_YOUR ASSIGNMENT_.
Your answer is the lines below, exactly, from the one that contains "Selection of songs" through the one that contains "News (302, 96)", both included.

_STUDY MATERIAL_.
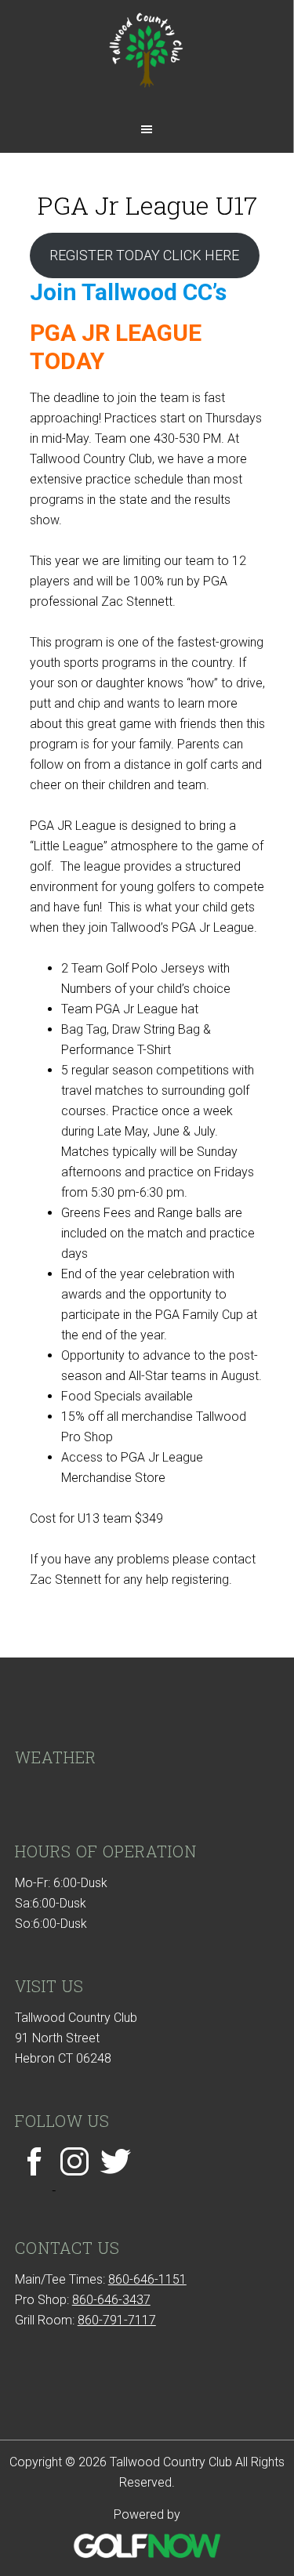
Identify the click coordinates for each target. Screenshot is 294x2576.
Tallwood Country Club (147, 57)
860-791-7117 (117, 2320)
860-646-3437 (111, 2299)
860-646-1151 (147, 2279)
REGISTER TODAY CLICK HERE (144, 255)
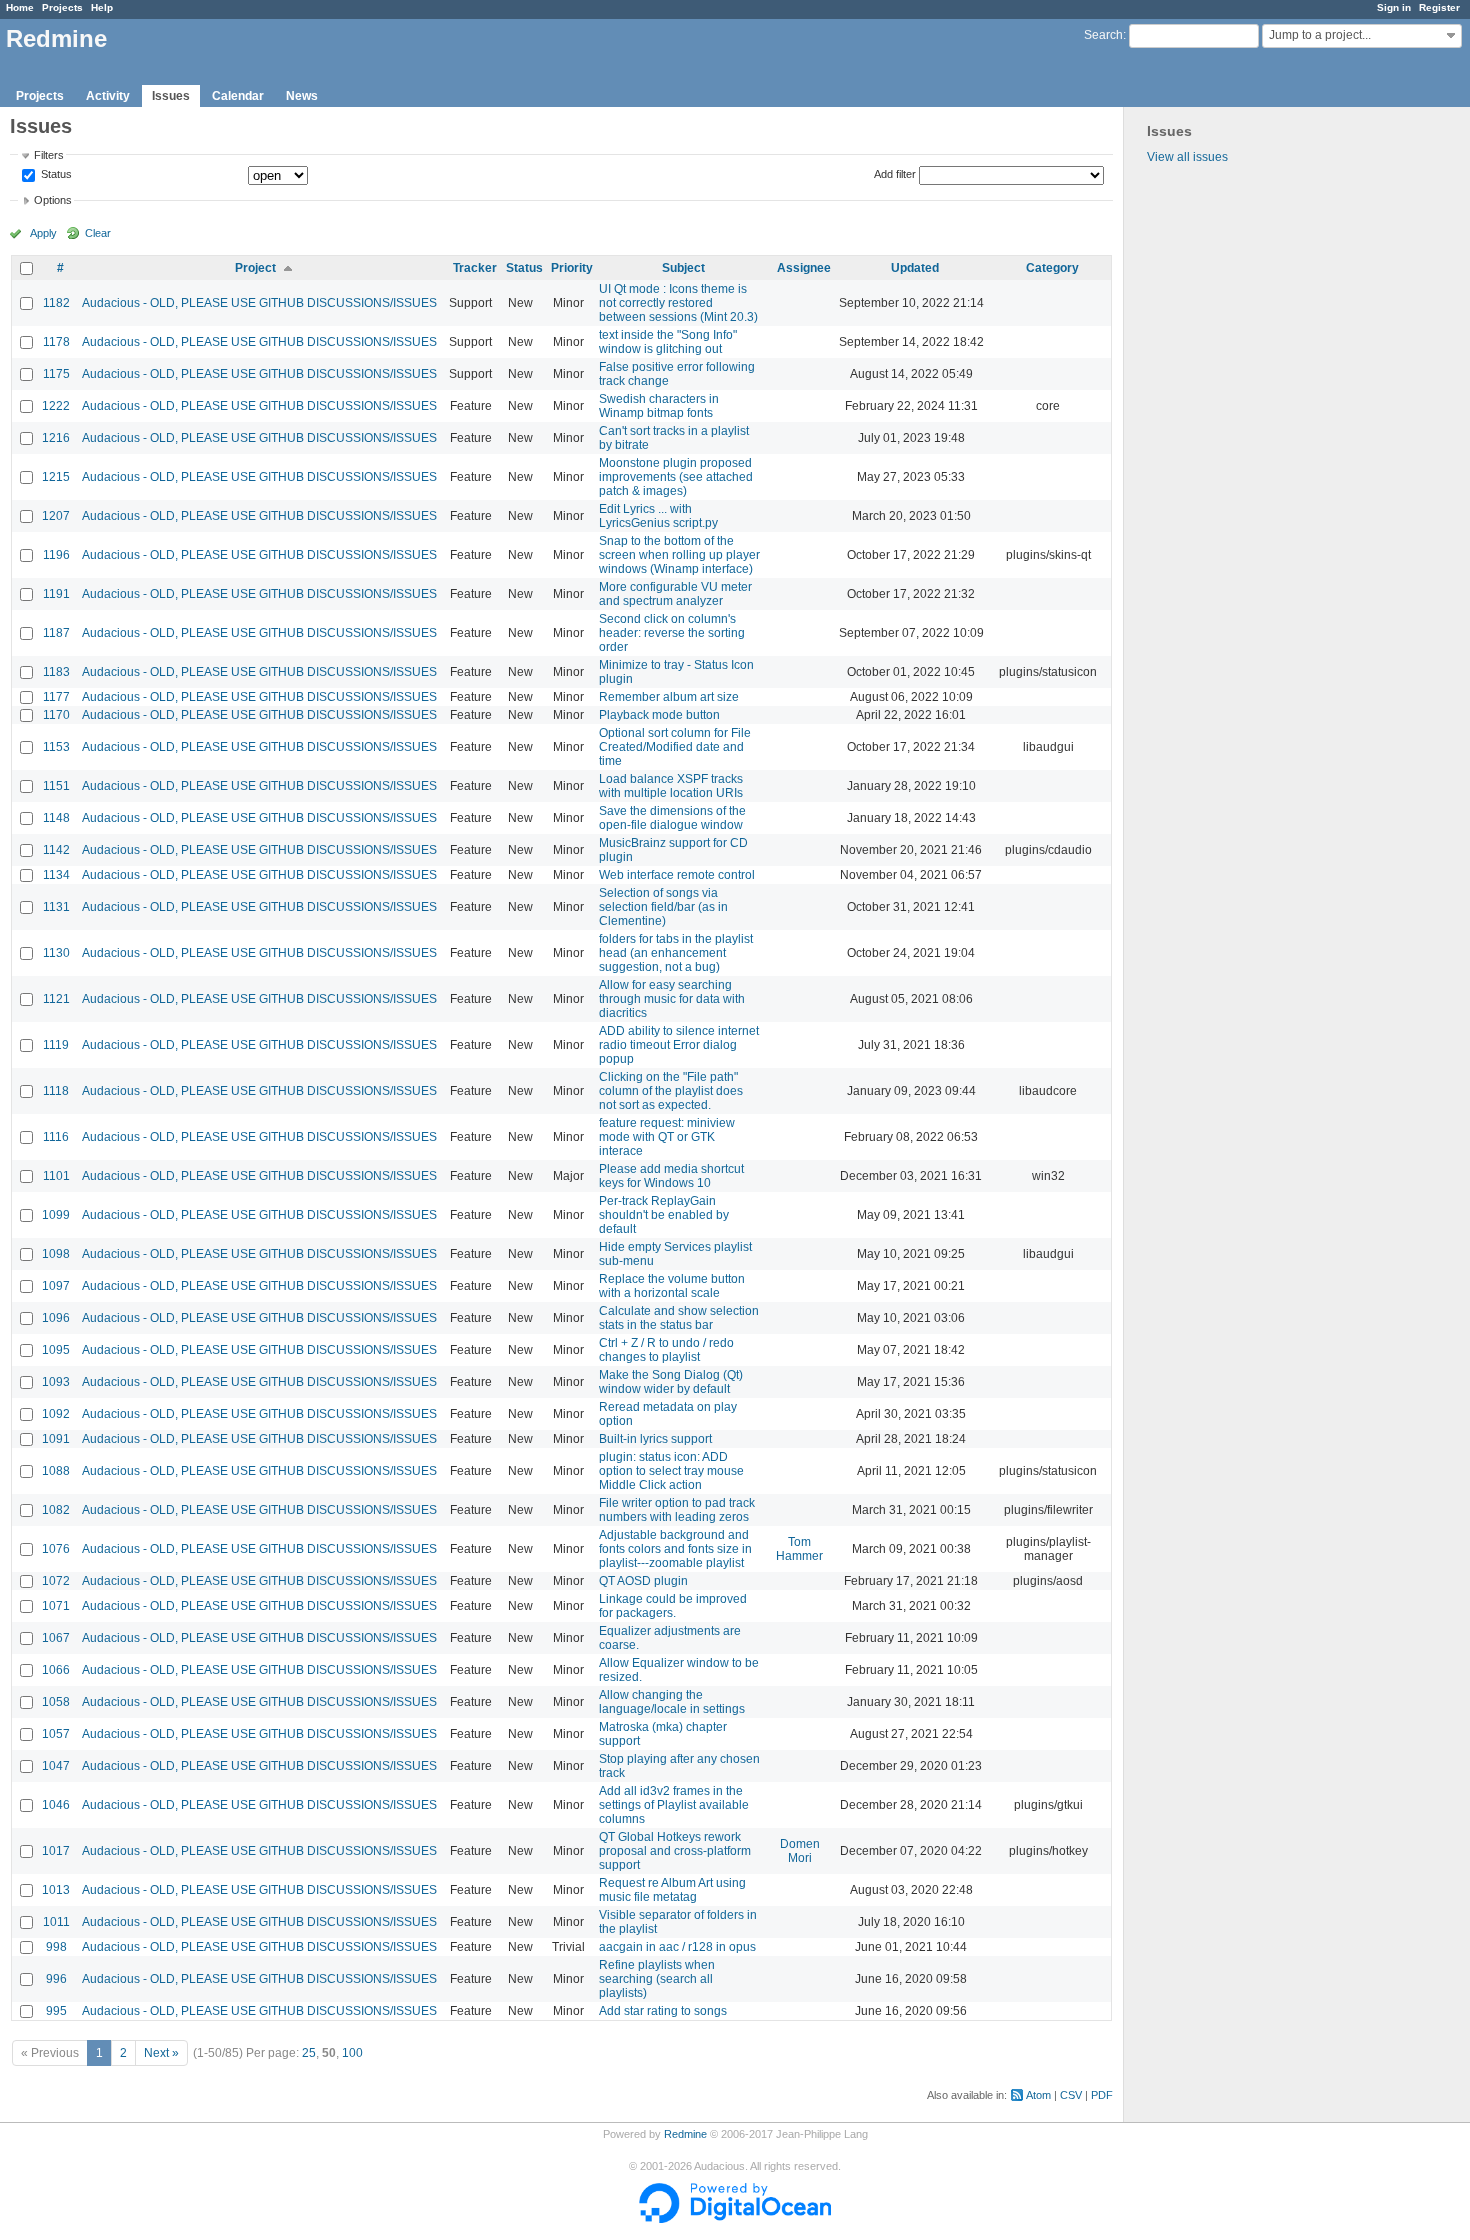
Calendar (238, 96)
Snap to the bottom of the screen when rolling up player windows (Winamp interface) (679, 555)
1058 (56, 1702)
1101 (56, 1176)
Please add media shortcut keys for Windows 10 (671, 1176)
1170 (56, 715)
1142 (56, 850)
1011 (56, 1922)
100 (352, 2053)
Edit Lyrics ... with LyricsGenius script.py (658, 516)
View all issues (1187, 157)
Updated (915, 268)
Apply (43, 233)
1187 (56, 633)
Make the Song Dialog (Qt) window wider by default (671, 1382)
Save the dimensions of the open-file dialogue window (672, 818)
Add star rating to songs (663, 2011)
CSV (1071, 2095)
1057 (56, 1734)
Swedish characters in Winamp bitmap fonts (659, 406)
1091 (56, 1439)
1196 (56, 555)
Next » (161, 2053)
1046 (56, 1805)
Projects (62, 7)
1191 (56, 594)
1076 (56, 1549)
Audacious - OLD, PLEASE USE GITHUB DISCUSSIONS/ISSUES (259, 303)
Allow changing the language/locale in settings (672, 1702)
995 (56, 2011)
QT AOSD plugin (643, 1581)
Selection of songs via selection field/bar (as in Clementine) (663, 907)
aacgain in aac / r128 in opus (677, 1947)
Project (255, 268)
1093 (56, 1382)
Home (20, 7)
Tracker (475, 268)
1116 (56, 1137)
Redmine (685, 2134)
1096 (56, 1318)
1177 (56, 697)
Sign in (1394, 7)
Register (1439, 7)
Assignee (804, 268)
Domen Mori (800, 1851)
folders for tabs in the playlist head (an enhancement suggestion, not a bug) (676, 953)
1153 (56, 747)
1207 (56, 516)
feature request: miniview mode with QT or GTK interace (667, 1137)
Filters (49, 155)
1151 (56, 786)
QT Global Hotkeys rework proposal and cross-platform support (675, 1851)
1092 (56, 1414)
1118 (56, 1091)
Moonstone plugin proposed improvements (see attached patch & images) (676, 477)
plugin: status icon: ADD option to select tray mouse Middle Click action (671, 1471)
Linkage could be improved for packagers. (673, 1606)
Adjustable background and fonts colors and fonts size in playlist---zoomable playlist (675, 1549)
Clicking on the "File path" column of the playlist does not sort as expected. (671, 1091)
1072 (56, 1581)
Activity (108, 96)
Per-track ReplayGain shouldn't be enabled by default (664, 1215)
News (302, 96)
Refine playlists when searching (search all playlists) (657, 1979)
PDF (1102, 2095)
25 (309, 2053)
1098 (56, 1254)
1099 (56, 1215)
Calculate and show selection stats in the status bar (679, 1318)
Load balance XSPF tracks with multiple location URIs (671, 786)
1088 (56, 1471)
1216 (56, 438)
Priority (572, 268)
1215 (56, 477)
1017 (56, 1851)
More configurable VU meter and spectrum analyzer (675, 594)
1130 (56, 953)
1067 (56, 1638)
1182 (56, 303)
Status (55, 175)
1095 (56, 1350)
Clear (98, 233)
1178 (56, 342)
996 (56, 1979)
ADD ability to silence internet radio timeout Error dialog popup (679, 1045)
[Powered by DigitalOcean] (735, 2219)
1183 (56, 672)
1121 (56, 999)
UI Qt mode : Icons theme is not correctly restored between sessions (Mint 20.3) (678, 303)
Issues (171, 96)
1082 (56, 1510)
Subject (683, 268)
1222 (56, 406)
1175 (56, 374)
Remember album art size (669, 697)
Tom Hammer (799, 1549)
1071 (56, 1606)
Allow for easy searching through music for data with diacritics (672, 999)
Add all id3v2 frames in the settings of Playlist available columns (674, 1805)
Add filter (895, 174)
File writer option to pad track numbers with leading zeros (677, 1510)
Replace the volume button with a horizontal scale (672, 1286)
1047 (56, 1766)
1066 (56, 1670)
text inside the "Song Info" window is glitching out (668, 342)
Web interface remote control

_WRITTEN ANSWER_.
Selection of songs via selection field/bar (as in Clementine) (663, 907)
aacgain in aac / r128 in opus (677, 1947)
Project (255, 268)
1093 (56, 1382)
Home (20, 7)
Tracker (475, 268)
1116 (56, 1137)
Redmine (685, 2134)
1096 (56, 1318)
1177 (56, 697)
Sign in (1394, 7)
Register (1439, 7)
Assignee (804, 268)
Domen Mori (800, 1851)
folders for tabs in the playlist head (an enhancement suggestion, not a bug) (676, 953)
1153 (56, 747)
1207 (56, 516)
feature request: miniview mode with QT or GTK interace (667, 1137)
Filters (49, 155)
1151 (56, 786)
QT Global Hotkeys rework proposal and cross-platform support (675, 1851)
1092 (56, 1414)
1118 (56, 1091)
Moonstone plugin proposed improvements (see attached patch & images) (676, 477)
plugin: status icon: ADD option to select tray mouse Middle Click action (671, 1471)
Linkage could be improved for packagers. (673, 1606)
Adjustable background and fonts colors and fonts size in playlist---zoomable playlist (675, 1549)
Clicking on the "File path" column of the playlist does not sort as expected. (671, 1091)
1072 (56, 1581)
Activity (108, 96)
Per-track ReplayGain shouldn't be enabled by default (664, 1215)
News (302, 96)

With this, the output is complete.